En paralelo, el colectivo Solidaridad en Misión, compuesto por sacerdotes, religiosos, religiosas y laicos católicos, ha tomado la valiente iniciativa de denunciar estas atrocidades. Este grupo ha documentado decenas de casos que exponen una estructura protegida por la jerarquía eclesial. En varias cartas públicas enviadas a las autoridades de la Iglesia han descrito caso por caso la violencia, el abuso y los delitos cometidos por religiosos. Por ello, enfrentan amenazas hasta de muerte, mientras exigen que estos delitos sean investigados y juzgados por la justicia ordinaria y no mediante procesos internos en la Iglesia que perpetúan la impunidad.

Como ya lo han dicho varias víctimas de abuso sexual clerical en el mundo, tanto delito repetido por los miembros de una institución solo admite una lectura, la Iglesia es una organización que parece estar por encima de las estructuras del Estado de derecho. Varias denuncias realizadas, muestran que al interior de la Iglesia se perpetran, con total impunidad, delitos muy graves conectados entre sí con la misma fuerza con la que se los encubre, oculta y silencia.
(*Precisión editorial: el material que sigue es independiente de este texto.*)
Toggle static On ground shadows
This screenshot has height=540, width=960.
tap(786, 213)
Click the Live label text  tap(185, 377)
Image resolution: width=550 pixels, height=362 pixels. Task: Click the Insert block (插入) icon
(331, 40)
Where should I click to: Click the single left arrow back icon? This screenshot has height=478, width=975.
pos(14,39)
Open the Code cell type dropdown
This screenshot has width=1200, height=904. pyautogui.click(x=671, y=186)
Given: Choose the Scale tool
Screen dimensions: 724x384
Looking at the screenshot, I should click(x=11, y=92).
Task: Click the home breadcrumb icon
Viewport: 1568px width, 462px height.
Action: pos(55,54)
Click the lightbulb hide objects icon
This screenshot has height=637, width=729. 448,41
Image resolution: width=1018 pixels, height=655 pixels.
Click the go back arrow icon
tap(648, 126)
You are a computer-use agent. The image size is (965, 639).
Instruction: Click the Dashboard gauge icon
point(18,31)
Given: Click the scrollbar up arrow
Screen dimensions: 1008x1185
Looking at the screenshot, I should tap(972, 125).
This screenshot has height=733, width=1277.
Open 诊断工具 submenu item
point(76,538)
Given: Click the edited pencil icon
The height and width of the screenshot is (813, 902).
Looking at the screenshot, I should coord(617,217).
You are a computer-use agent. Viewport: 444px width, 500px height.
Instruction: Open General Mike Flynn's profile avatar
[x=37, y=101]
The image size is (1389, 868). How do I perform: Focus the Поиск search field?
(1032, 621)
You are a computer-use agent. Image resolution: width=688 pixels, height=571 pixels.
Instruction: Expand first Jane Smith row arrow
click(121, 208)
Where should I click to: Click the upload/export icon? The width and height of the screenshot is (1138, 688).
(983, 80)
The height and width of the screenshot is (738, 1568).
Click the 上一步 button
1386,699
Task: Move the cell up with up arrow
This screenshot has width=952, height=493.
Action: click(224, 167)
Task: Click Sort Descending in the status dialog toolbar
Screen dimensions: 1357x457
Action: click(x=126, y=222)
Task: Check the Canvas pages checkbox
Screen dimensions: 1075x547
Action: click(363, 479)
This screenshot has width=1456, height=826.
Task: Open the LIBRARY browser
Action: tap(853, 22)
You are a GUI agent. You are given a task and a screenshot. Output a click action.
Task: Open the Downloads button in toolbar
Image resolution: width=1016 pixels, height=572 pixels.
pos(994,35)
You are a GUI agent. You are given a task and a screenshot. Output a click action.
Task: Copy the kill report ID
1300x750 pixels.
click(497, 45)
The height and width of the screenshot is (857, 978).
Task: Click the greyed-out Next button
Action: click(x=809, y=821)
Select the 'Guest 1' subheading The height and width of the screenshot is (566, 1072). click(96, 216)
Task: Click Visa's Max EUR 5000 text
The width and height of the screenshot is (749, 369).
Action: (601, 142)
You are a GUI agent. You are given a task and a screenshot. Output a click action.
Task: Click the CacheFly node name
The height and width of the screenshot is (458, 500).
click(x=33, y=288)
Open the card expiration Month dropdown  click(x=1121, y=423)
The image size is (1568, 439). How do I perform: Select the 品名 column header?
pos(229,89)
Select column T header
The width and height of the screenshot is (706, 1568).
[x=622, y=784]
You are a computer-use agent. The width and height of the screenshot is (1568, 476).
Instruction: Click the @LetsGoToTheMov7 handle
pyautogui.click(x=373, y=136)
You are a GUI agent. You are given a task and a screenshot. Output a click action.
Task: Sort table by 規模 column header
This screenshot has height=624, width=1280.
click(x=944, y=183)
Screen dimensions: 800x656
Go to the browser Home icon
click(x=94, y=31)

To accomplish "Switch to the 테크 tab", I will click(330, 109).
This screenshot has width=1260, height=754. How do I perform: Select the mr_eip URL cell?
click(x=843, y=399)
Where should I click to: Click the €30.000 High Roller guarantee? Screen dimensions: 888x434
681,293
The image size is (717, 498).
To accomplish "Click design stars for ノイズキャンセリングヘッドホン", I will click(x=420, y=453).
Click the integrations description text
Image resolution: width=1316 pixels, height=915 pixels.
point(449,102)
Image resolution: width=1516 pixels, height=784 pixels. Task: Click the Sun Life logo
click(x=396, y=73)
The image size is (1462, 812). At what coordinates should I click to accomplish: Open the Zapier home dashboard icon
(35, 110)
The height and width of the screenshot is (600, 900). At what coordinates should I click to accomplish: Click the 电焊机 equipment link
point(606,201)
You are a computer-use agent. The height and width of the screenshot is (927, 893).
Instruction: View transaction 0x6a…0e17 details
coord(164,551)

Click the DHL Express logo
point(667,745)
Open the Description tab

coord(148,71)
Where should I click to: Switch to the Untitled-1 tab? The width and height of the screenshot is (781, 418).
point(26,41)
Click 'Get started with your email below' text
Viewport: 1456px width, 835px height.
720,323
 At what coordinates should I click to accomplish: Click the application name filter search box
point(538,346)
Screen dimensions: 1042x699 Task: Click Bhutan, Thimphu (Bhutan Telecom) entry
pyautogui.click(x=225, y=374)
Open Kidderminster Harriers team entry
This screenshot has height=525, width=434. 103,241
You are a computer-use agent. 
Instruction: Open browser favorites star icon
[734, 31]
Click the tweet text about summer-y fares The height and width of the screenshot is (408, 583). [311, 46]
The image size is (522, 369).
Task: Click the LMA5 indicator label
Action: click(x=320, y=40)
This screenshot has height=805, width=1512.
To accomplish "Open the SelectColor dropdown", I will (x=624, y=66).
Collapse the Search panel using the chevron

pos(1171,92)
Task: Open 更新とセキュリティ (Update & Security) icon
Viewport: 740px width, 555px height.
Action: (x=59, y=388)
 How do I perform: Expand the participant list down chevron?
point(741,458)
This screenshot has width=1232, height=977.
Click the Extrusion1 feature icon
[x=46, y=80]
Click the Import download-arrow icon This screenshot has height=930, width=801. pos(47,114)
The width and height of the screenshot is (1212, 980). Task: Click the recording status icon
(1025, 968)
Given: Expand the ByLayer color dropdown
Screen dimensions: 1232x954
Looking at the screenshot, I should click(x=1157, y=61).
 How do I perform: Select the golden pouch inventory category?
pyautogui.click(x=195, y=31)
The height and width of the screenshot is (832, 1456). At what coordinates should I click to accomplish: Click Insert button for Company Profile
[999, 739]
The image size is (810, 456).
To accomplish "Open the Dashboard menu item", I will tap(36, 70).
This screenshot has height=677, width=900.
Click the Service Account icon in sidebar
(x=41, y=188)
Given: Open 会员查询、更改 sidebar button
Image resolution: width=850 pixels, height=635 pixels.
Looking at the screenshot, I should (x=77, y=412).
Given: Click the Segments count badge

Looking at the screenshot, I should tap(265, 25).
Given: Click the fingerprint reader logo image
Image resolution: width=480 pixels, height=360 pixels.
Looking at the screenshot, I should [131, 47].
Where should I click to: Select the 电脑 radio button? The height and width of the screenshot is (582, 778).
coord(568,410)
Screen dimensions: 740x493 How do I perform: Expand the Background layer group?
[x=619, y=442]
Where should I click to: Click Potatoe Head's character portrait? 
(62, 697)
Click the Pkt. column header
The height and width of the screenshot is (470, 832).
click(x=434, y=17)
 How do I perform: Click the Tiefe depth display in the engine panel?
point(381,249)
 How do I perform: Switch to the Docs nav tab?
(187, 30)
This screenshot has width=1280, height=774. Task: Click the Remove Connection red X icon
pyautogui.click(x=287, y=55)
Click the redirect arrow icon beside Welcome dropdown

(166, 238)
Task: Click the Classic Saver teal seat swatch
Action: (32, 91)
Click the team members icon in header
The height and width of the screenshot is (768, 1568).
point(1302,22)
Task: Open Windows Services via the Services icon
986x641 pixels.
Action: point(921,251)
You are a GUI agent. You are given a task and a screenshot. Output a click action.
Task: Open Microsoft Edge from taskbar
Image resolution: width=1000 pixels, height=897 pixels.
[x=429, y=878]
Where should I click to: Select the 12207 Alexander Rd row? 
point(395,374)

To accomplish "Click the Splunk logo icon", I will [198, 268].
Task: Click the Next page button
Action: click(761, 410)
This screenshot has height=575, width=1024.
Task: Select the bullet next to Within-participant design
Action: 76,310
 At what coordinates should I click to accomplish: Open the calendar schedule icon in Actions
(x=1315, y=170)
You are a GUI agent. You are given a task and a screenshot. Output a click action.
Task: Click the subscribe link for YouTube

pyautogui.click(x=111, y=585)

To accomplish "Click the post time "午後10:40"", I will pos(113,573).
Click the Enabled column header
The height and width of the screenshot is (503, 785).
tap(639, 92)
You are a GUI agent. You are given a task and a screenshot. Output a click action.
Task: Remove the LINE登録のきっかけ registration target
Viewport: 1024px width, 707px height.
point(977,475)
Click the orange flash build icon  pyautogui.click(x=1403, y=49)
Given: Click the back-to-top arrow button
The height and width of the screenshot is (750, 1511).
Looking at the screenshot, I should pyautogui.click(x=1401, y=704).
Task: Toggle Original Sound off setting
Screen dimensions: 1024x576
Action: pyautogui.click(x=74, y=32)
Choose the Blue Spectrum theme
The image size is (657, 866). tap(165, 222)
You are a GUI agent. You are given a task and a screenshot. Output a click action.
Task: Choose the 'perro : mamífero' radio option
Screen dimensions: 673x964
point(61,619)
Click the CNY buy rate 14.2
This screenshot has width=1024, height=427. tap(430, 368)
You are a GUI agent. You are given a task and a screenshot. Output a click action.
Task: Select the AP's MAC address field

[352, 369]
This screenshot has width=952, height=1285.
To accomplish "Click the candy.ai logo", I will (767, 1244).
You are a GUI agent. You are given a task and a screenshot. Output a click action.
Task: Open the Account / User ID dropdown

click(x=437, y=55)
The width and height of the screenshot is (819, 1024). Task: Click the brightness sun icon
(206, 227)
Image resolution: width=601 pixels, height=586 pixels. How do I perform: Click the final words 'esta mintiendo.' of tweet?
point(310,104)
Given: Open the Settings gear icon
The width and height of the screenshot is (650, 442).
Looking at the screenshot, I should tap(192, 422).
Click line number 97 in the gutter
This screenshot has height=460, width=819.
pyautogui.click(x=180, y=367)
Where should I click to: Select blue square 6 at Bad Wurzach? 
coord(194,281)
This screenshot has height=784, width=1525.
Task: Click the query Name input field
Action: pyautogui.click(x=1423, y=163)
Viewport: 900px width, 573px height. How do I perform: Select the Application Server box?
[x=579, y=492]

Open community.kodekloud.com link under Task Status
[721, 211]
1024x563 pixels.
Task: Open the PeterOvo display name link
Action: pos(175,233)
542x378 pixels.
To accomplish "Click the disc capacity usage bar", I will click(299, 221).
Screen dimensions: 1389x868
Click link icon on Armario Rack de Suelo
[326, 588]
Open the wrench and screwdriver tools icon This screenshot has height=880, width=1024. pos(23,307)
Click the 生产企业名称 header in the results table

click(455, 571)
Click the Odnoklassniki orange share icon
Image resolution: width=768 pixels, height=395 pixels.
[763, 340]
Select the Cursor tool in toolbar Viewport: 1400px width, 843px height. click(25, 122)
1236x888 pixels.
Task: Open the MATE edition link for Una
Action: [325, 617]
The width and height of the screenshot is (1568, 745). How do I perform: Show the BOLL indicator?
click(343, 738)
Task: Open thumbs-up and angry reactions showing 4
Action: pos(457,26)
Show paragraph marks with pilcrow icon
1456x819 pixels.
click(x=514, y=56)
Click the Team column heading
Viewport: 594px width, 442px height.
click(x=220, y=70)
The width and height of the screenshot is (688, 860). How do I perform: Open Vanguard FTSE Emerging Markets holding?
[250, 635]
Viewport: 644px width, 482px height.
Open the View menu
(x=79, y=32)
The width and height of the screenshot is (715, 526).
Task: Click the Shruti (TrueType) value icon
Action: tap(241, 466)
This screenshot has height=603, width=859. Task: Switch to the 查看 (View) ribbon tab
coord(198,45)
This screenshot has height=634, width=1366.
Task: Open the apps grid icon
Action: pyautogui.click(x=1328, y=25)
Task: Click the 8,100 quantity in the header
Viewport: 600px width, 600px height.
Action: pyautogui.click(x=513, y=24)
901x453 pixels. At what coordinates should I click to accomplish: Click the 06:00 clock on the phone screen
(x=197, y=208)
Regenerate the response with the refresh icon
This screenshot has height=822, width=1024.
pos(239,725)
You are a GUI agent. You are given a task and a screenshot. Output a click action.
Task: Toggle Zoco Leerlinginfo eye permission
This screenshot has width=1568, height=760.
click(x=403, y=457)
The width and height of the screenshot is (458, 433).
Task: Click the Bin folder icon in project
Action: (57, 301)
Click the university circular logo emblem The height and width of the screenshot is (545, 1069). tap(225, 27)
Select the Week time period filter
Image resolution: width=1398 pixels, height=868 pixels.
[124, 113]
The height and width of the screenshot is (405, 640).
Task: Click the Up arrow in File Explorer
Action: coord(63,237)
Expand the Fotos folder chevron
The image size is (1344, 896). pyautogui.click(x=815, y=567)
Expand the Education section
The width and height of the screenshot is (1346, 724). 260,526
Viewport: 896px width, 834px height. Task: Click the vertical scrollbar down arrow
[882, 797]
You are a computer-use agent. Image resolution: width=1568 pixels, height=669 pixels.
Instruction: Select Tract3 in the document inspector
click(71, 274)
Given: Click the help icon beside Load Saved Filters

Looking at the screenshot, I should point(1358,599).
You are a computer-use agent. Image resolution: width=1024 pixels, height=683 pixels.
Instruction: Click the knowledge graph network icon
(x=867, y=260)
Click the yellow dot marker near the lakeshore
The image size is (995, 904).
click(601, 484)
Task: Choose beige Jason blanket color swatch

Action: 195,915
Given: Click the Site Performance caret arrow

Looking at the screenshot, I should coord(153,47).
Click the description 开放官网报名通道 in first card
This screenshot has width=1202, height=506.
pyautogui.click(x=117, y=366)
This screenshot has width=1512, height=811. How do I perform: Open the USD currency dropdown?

Y aunque la Conferencia Episcopal luego de tantas denuncias ha emitido comunicados ambiguos prometiendo colaboración con las autoridades estatales, en la práctica ha buscado por todos los medios posibles respaldo político, institucional y social, y lo ha encontrado. El 6 de diciembre de 2024, por los 490 años de la Fundación de la ciudad de Quito, el Distrito Metropolitano de Quito condecoró con el “Gran Collar de San Francisco de Quito” -la más alta distinción que puede dar la ciudad- al Congreso Eucarístico Internacional 2024, es decir a la Iglesia Católica. El reconocimiento fue entregado por el presidente de la República del Ecuador, Daniel Noboa, a una de las autoridades de la Iglesia observadas por encubrir y buscar el silencio de las víctimas. Pero si esto fuera poco, el 23 de diciembre de 2024, la Fiscalía General del Estado y la Conferencia Episcopal Ecuatoriana suscribieron un convenio interinstitucional “cuyo fin es erradicar todo tipo de violencia”. Llama la atención que la Fiscalía, cuya función principal es impulsar la acción penal pública, haya optado por firmar un convenio de prevención de la violencia con una institución que, de acuerdo con las denuncias presentadas, debería ser objeto de investigación por su presunto rol en el encubrimiento de delitos sexuales.

Lo cierto es que la sociedad ecuatoriana enfrenta un dilema fundamental frente a los delitos sexuales clericales: aceptar que las sotanas sigan siendo una patente de corso para cometer todo tipo de delitos o exigir que estos crímenes sean juzgados con todo el rigor de nuestro ordenamiento jurídico penal vigente. Sin un cambio profundo, lo que está en juego no es solo justicia y reparación para las víctimas, sino la propia credibilidad de la Iglesia como institución y el liderazgo de sus autoridades que por siglos han operado bajo un poder casi divino, sin rendir cuentas, desafiando el estado laico y obstruyendo  la justicia ordinaria.